6) Öğrenci kontenjanı sayısı, YÖK tarafından değil de üniversiteye ait her bölümün fiziki imkânları, akademisyen sayısı, laboratuar alanı v.s. gibi faktörler göz önüne alınarak yine ilgili bölüm tarafından belirlenmelidir.

7) Rektör seçimleriyle ilgili kriterler, bütün üniversite çalışanlarını kapsayacak şekilde yeniden düzenlenmelidir.

8) Öğretim üyelerinin üniversiteler arasındaki geçişlerine kolaylık getirilmelidir.

9) Özellikle yeni kurulan ve gelişmekte olan üniversitelerde akademik personele ödenen tazminatlardan üniversite idari personeli yararlanamamaktadır.

10) Üniversiteler özgür ve her tür fikrin açıklandığı yerler olmalı öğrencilere hiçbir şeklide baskı yapılmamalı, öğrenciler kılık kıyafetinde özgür ve serbest olmalı ve bu durum anayasal teminat altına alınmalı. 

11) Akademisyenlerin askerlik görevleri, asker öğretmen modeline benzer bir şekilde düzenlenmelidir.

 

       Kredi Yurtlar Kurumu Personelinin Sorunlarına da değinen Dr. Hamdullah ÇUVALCI  şöyle devam etti:

       Kurum yönetim memurları yüksek okul mezunu olmasına rağmen işgal ettikleri kadro 5. dereceden aşağı inememektedir.

       Gece hizmetleri statüsüne göre yurtlarda nöbet tutulmaktadır. Ancak  saati 1.1 TL. gibi çok cüzi bir mesai ücreti ödenmektedir.

       Unvanlı memurlar kurum lojmanlarından memuriyette kaldıkları müddetçe yararlanırken diğer memurların lojmanda kalma süresi beş yıl ile sınırlandırılmıştır. Bu durumun düzeltilmesi yoluna gidilmelidir.

       Kanun Hükmünde kararname (KHK) ile eşit işe eşit ücret verildiği belirtilmekte ancak memurların nöbeti olmadığı halde yurt memurlarının nöbet hizmeti vardır.

       KHK ile kurum personelinin yılda bir defaya mahsus almış oldukları 2 asgari ücret tutarındaki ikramiyeler kaldırılmış olup aynı statüde olan İş-Kur ve SGK’ da bu ikramiyeler ödenmektedir.

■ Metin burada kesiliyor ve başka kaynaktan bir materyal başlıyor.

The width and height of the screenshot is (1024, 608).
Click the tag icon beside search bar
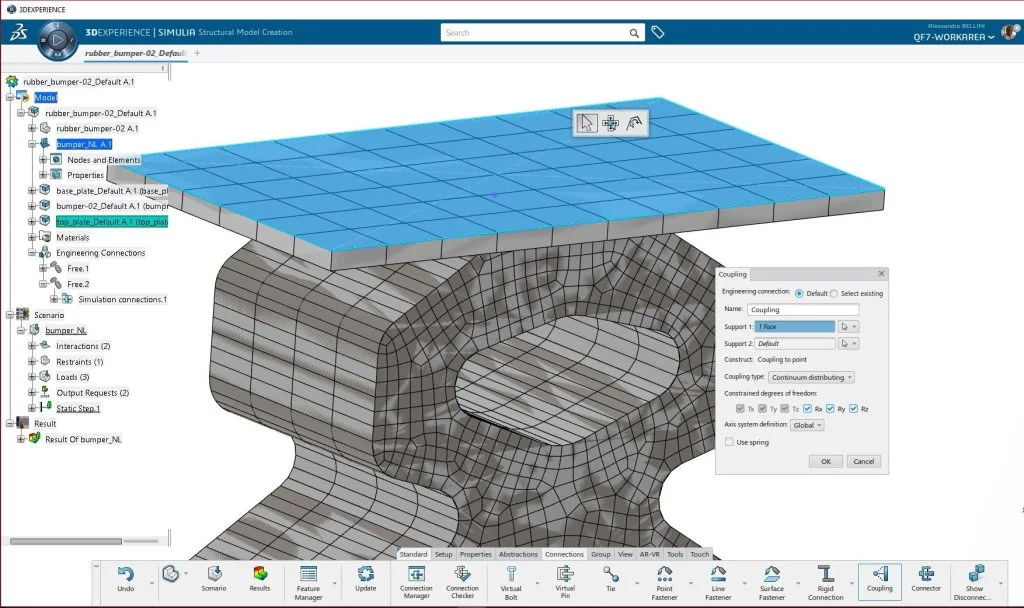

      Sağlık raporu ile güvenlik görevlisi olarak görev yapamayan personele kurumda herhangi bir iş verilmemektedir. Bu haksız uygulamaya bir an önce son verilmelidir.

 

Memur-Sen ve  Eğitim-Bir-Sen şube başkanımız Mehmet Kara da şunları söyledi.

Önemli süreçlerden geçtik, ülkemiz hak ettiği birlik be beraberlik konusunda hak ettiği süreci yaşamaya çalışıyor. Kurulduğumuz günden beri kavgacı bir yaklaşım asla takip etmedik. Her zaman önde olmayı ve birleştirici olmayı hedef edindik. Bu ülkenin sorununa yönelik milletten yana ve sivilleşmeden yana olmayı şiar edindik. Bu kapsamda 12 Eylül 2010 tarihinde yapılan Anayasa referandumuna sonuna kadar destek olduk. Ancak gelinen süreçte ülkenin en fazla kitap okumuş, dirsek çürütmüş meslek grubu olan öğretmenler ve öğretim üyelerinin mali durumları hiç de iç açıcı değildir.

Değerli dostlar, bundan sonraki süreçte inşallah bu nitelikli sayımız daha da artar ve daha geniş katılımlı bir toplantı gerçekleştiririz. Hepinize katılımlarınızdan dolayı teşekkür ediyor, saygılar sunuyorum.

Toplantının sonunda üniversite çalışanlarının sorunları ve çözüm önerileri üzerinde istişareler yapıldı.